Google is getting scary… they have the money to do the right thing now which leads to more followers which leads to more money which leads to more followers…. the problem becomes when the visionaries at the top see all the unused power at their disposal and decide to exploit it. Good thing Google is primary an advertising agency and the underlining policy is to generate good PR to attract more customers.

Alan Gerow (profile) says:

Re: Re:

But now they’re giving power back to its users. You can get your data out of Google … that’s power, to the people. They’ve seen how much power they have gained, and they’re relinquishing some of it voluntarily so that you can take your e-mail, calendar events, docs, search history, etc, and go somewhere else if you like. They’ve unlocked the door so you can take your ball and go home if you don’t like where Google is going.

Other service providers will let you leave, but they’ll keep your ball, forcing you to start all over with a new service.
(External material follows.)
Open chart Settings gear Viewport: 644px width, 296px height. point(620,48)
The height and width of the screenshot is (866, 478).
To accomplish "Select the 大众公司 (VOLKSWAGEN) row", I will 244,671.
So, they’re getting scary? Sounds like they’re doing a lot to alleviate those fears by removing vendor lock-in. Microsoft has traditionally lived & breathed by vendor lock-in … and in fact, early & continued Windows & Office successes could be attributed to vendor lock-in, because once you have a library of Windows applications and Office documents, it’s tricky to simply move to a new vendor.
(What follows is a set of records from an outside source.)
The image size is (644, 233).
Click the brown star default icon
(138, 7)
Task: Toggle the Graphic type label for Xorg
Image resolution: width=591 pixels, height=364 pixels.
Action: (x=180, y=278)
Google has said, come & go as you please … we’re just sure you’ll WANT to stay, not because you HAVE to.

Derek Reed says:

Vendor Lock In versus Stickiness

In my industry we use the term stickiness to describe the propensity for a customer to stay with a company of their own accord. I’d describe Vendor Lock In as a similar but different concept where the user has no choice.

There are things we do to increase stickiness, such as offering multiple complimentary services, so that a user’s desire to stick with one service causes them to stay with the company overall. Good customer service / PR / etc are also ways to increase stickiness. Increasing stickiness is good, makes users happy and provides long term gains.
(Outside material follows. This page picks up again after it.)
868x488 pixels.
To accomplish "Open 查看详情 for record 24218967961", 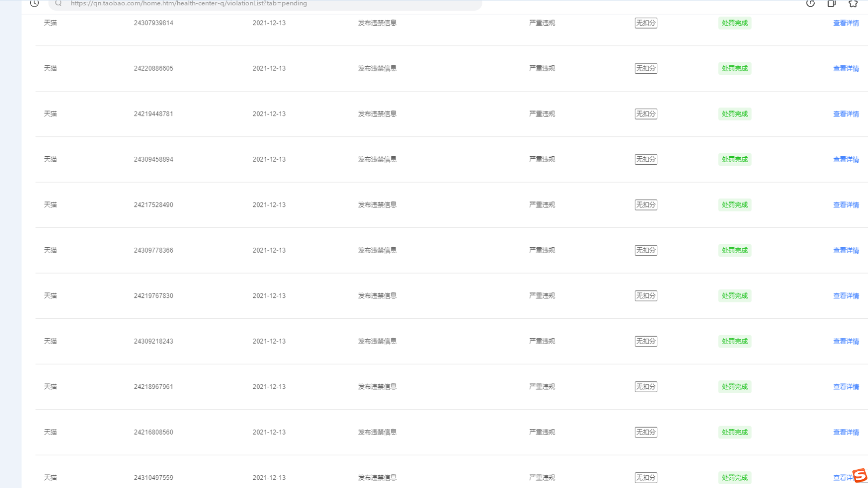I will point(846,387).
Vendor Lock In harms the business in 2 ways.

  1. It decreases desire to buy in the first place. As an example, compare buying a service for 19 dollars a month with a contract for 3 years, versus paying 19 dollars a month for no contract. Which is more desirable?
  2. It creates extreme user frustration when they do want to leave, causing them not to come back. Imagine you just paid 100 dollars to get out of a contract with a company, then they offer a new compelling deal a few months later, What’s your interest level in returning to that same company?

The only perceived benefit from vendor lock in is guaranteed returns, but that can often be an illusion when there truly are ways to get out, even if those ways are expensive. And even then, the greater the cost of leaving, the more harm done from point #1 there.